WHAT THE TASK REQUIRES —
Convert the lines of the listing into a numbered list, starting with the line that contains "Where should I click to: Add" and going on through the line that contains "click(138, 57)", both included. Leave out any blank lines.

[Records from a data source]
○ ○ ○
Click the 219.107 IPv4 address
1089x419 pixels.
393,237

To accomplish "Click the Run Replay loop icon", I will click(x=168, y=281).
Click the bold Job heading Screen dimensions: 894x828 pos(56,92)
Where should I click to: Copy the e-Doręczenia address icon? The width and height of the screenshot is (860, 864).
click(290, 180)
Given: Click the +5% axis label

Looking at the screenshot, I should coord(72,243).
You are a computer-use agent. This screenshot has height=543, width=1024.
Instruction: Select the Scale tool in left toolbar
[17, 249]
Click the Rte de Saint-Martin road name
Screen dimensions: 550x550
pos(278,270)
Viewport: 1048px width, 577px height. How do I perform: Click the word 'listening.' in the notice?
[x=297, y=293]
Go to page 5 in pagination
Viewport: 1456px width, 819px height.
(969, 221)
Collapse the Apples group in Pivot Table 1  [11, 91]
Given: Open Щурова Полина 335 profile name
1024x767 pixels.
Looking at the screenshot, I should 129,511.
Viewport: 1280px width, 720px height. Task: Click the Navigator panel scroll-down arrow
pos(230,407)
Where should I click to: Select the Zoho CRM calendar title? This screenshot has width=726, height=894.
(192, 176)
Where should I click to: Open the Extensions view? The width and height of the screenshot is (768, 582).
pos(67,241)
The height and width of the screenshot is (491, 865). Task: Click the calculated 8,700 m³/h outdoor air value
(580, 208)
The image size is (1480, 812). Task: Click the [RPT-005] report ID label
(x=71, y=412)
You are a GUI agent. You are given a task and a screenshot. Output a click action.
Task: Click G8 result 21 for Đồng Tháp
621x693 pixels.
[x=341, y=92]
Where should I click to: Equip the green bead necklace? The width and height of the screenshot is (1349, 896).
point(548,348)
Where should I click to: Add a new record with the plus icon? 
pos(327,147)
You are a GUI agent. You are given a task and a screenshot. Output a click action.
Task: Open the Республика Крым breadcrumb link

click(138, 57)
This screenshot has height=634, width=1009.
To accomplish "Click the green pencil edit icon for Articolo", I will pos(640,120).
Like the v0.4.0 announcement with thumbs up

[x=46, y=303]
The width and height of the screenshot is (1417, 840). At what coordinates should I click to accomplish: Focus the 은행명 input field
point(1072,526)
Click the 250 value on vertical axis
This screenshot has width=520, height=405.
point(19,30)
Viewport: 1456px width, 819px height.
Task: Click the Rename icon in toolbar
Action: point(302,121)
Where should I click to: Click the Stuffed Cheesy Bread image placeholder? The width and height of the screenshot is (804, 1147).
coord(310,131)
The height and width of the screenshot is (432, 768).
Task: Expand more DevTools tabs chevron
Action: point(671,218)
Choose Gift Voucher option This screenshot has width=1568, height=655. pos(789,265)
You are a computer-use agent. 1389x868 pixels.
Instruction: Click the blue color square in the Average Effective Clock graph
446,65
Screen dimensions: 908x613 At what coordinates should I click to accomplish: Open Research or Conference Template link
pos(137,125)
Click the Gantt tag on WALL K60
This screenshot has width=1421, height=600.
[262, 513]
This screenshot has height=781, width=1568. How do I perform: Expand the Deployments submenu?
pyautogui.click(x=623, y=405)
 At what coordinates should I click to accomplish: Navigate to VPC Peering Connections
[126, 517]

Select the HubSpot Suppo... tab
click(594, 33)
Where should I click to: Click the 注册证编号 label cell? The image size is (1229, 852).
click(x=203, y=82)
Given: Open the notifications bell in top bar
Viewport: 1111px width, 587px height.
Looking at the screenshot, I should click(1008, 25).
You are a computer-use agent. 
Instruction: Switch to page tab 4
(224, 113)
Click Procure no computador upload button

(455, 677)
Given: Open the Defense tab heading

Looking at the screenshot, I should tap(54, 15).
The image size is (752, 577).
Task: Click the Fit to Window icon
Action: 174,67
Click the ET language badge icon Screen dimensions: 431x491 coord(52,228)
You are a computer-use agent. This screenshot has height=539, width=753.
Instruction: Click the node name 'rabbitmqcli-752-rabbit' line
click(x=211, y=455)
○ ○ ○
FINAL RESULT —
1. Where should I click to: Add a new record with the plus icon? 
2. pos(327,147)
3. You are a GUI agent. You are given a task and a screenshot. Output a click action.
4. Task: Open the Республика Крым breadcrumb link
5. click(138, 57)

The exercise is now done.